- Genre: Sitcom
- Created by: David J. Rosen
- Based on: Gavin & Stacey by James Corden; Ruth Jones;
- Starring: Jason Ritter; Alexis Bledel; Dustin Ybarra; Ashlie Atkinson; Jane Kaczmarek; Kurt Fuller; Kerri Kenney-Silver; Michael Ian Black;
- Country of origin: United States
- Original language: English
- No. of seasons: 1
- No. of episodes: 7

Production
- Executive producers: David J. Rosen; Steve Coogan; Jane Tranter; Julie Gardner; James Corden; Ruth Jones; Henry Normal;
- Camera setup: Single-camera
- Production companies: Men of Science; BBC Worldwide Productions; Sony Pictures Television;

Original release
- Network: Fox (unaired) Sony Crackle (2018)
- Release: October 1, 2018

= Us & Them (American TV series) =

American television series

Us & Them is an American sitcom based on the British series Gavin & Stacey created by James Corden and Ruth Jones. It was adapted for an American audience by David J. Rosen. The series was scheduled to premiere on Fox, as a mid-season replacement in the 2013–14 season; however, Fox did not air the series. Instead, streaming service Crackle streamed all seven episodes on October 1, 2018.

==Premise==
After a six-month-long online romance, Gavin, who lives in New York, and Stacey, who lives in Pennsylvania, decide to meet in person. Their crazy families and friends constantly interfere in their budding relationship, which becomes more of a challenge than living in different states.

→ Study material:
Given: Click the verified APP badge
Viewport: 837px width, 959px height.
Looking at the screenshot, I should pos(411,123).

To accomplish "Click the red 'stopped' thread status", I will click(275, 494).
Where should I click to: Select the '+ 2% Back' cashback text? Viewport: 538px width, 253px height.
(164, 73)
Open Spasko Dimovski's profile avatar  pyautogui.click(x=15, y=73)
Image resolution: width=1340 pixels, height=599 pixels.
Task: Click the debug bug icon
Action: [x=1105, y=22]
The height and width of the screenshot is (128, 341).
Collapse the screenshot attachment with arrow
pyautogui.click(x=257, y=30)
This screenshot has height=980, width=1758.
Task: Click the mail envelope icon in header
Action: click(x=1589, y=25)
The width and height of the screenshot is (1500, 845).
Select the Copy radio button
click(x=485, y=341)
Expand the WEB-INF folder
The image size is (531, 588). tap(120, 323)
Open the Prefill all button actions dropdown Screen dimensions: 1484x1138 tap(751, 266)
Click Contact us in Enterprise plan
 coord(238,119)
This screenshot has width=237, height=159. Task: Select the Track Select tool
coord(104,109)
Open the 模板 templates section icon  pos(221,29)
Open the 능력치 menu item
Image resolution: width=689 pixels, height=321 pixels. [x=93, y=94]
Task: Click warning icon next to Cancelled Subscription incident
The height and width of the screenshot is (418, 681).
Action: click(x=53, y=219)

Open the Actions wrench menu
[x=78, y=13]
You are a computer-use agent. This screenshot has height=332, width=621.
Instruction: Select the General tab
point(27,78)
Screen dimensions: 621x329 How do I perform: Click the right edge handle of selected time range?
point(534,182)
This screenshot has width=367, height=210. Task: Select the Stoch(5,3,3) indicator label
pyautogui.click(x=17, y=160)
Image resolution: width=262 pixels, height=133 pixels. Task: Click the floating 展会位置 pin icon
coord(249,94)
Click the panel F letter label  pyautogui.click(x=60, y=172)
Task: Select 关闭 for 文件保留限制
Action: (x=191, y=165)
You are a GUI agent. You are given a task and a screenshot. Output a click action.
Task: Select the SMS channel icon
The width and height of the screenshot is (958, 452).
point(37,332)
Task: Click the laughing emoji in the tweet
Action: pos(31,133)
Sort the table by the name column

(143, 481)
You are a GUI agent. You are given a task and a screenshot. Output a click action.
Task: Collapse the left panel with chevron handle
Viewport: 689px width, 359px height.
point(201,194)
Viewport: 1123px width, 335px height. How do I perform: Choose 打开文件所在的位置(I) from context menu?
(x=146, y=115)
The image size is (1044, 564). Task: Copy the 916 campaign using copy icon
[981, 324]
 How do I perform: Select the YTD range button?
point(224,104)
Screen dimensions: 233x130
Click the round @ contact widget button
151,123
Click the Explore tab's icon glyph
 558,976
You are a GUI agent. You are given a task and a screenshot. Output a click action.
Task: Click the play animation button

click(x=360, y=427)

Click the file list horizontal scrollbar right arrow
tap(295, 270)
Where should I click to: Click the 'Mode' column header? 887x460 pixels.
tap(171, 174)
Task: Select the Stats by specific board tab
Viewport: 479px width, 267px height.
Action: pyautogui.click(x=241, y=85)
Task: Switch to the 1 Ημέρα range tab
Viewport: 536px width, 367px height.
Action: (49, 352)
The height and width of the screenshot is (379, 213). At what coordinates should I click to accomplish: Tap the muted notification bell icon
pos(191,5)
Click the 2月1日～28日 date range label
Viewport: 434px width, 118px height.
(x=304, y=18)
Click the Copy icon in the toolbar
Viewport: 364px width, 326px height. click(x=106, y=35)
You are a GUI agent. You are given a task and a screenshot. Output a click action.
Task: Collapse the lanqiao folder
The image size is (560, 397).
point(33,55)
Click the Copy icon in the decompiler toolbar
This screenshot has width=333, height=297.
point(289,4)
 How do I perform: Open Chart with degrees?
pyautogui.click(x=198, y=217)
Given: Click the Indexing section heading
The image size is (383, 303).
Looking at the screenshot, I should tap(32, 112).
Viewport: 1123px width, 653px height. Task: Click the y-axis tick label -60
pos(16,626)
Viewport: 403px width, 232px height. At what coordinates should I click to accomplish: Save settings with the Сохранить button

→ Requirement 1: Duplicate the section of the Us & Them article from "American television series" to "in different states.".
→ Requirement 2: According to the Us & Them article, what makes the relationship between Gavin and Stacey more of a challenge than living in different states?

→ Answer area 1:
American television series

Us & Them is an American sitcom based on the British series Gavin & Stacey created by James Corden and Ruth Jones. It was adapted for an American audience by David J. Rosen. The series was scheduled to premiere on Fox, as a mid-season replacement in the 2013–14 season; however, Fox did not air the series. Instead, streaming service Crackle streamed all seven episodes on October 1, 2018.

==Premise==
After a six-month-long online romance, Gavin, who lives in New York, and Stacey, who lives in Pennsylvania, decide to meet in person. Their crazy families and friends constantly interfere in their budding relationship, which becomes more of a challenge than living in different states.

→ Answer area 2: Their families and friends constantly interfere in their budding relationship. The article calls these families and friends crazy.